Opinión

¿Deberíamos aprobar un estímulo fiscal para España?

La guerra comercial entre EE UU y China continúa agravándose sin que ninguna de ambas partes dé su brazo a torcer. El pasado viernes, China anunció una ronda de aranceles a modo de represalia contra

EE UU y, apenas unas horas después, Trump hizo lo propio en medio de una escalada retórica en la que tildaba a Xi Jinping de «enemigo de los

EE UU» y en la que, además, «ordenaba» a las compañías nacionales que buscaran alternativas económicas a China. La resolución del conflicto, pues, no se antoja temprana y quienes de momento estamos sufriendo en mayor medida este conflicto somos los europeos.
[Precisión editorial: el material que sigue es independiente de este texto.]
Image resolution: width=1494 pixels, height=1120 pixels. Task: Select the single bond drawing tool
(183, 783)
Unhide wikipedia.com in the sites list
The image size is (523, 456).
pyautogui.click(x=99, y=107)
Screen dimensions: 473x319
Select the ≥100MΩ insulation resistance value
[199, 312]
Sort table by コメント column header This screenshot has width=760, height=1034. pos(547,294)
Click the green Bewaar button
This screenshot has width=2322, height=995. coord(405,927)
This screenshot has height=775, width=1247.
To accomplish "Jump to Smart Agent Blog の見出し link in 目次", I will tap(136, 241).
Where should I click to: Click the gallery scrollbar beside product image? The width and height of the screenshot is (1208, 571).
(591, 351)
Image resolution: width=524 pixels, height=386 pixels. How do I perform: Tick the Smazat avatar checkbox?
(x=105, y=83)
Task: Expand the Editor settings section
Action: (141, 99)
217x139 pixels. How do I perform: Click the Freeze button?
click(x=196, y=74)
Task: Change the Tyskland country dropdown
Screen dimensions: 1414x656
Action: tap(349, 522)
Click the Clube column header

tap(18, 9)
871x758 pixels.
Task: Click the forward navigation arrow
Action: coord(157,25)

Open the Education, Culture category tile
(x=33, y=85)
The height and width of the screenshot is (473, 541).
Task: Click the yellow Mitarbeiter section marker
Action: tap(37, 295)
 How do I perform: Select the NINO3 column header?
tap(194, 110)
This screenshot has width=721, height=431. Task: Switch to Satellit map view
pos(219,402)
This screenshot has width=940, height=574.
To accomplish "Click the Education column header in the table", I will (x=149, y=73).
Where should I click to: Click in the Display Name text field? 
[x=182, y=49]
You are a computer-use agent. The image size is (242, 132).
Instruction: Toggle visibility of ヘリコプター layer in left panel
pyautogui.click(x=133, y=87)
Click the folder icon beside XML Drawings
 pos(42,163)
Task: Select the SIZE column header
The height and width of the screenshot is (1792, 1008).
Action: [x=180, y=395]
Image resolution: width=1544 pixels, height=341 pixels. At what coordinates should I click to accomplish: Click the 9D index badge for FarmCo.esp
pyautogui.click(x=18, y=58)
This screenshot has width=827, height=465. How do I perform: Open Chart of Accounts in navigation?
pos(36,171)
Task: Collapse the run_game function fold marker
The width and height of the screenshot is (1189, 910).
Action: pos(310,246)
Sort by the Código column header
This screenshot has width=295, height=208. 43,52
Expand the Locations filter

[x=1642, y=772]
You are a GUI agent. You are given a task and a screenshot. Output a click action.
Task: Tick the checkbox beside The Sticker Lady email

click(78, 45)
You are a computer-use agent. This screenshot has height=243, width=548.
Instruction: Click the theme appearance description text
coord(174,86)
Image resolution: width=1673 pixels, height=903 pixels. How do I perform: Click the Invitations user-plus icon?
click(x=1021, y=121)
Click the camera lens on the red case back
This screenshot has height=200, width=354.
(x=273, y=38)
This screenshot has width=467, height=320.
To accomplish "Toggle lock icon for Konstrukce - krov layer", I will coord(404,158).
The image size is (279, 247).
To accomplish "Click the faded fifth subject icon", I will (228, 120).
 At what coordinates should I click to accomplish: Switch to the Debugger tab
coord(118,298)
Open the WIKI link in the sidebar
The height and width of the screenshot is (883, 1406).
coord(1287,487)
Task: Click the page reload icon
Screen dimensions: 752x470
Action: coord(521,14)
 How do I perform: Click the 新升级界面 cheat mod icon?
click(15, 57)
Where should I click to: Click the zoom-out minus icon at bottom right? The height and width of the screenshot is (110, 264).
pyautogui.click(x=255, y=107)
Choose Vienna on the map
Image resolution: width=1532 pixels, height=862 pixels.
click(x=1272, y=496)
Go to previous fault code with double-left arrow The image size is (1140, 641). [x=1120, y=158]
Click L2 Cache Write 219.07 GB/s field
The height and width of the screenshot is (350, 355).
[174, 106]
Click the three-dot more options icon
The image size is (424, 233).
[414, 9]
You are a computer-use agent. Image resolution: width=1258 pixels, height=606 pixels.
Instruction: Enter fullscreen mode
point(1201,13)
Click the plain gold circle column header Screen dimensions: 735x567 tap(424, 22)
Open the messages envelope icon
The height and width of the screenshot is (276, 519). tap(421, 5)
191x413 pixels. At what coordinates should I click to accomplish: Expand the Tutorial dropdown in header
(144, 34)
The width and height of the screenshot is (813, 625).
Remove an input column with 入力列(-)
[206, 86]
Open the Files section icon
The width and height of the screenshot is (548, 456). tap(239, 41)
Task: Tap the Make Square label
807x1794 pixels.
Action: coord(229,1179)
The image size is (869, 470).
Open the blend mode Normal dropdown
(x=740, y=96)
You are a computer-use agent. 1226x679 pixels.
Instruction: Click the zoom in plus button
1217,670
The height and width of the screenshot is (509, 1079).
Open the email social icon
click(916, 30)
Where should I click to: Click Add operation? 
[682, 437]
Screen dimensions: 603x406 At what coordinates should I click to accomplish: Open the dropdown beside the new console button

El Viejo Continente produce y exporta manufacturas al resto del planeta, de modo que una fuerte contracción del comercio global (como la que estamos padeciendo) resulta nefasta para su crecimiento. Tan es así que Alemania entrará muy probablemente en recesión durante el próximo trimestre (al menos así lo ha adelantado el Bundesbank) y nuestro país ya está sumergido en una más que cierta desaceleración (tanto en términos de PIB como de creación de empleo). Justamente por ello, desde determinadas posiciones políticas ya vuelve a repetirse el machacón mensaje de que necesitamos aprobar un potente plan de estímulo fiscal que relance nuestra actividad. Incluso Alemania parecería estar planteándose una medida de ese estilo, según ha filtrado la Prensa durante esta semana (si bien fuentes oficiales del Ejecutivo teutón hayan desmentido estar trabajando en ello). Así las cosas, ¿debería España relanzar su déficit público para reimpulsar nuestro crecimiento languideciente? Hay dos motivos que desaconsejan avanzar en esta dirección.

Primero, España carece de espacio fiscal para aumentar sustancialmente su endeudamiento. Nuestros pasivos públicos equivalen a casi el 100% de nuestro PIB, de modo que deberíamos ser prudentes a la hora de seguir incrementándolos. Además, en caso de que llegue una recesión, los ingresos públicos caerán y los gastos se incrementarán automáticamente (merced a los llamados «estabilizadores automáticos»), por lo que ya habrá una tendencia endógena a que el déficit se deteriore por sí solo. No necesitamos, pues, de estímulos adicionales y preventivos que lo disparen todavía más. De hecho, en esta situación, resulta poco probable que la Comisión Europea, en aplicación del Pacto de Estabilidad y Crecimiento, nos fuera a permitir una gestión irresponsable de nuestras finanzas, de modo que ni siquiera tiene demasiado sentido plantearlo desde un punto de vista político.

Segundo, la desaceleración económica de España, o la recesión de Alemania, se debe, como ya hemos explicado, a un hundimiento de nuestras exportaciones, es decir, a una pérdida de nuestros clientes extranjeros (como consecuencia de la destrucción de los flujos comerciales globales). En lugar de tratar de tirar de la demanda interna, la cual no tiene por qué desear adquirir los mismos bienes que exportábamos fuera, deberíamos facilitar el reajuste de nuestras compañías para que busquen nuevos clientes foráneos. Esto significa que por un lado deberíamos estar presionando a la Unión Europea para que suscriba nuevos acuerdos comerciales y, por otro, deberíamos flexibilizar internamente nuestra economía para que nuestras empresas cuenten con la capacidad de transformarse y adaptarse a las necesidades de los nuevos mercados que deberían empezar a explorar.

En definitiva, incrementar con deuda nuestra demanda interna sólo serviría, por un lado, para deteriorar nuestra solvencia financiera ante la posible crisis que se avecina y, por otro, para desviar el foco de nuestras prioridades empresariales (desde la conquista de nuevos mercados extranjeros a la satisfacción cortoplacista de un gasto interno inflamado). Ni podemos ni debemos caer en la tentación de los estímulos fiscales. Ante la desaceleración, apostemos por las reformas estructurales y por la apertura de los mercados exteriores.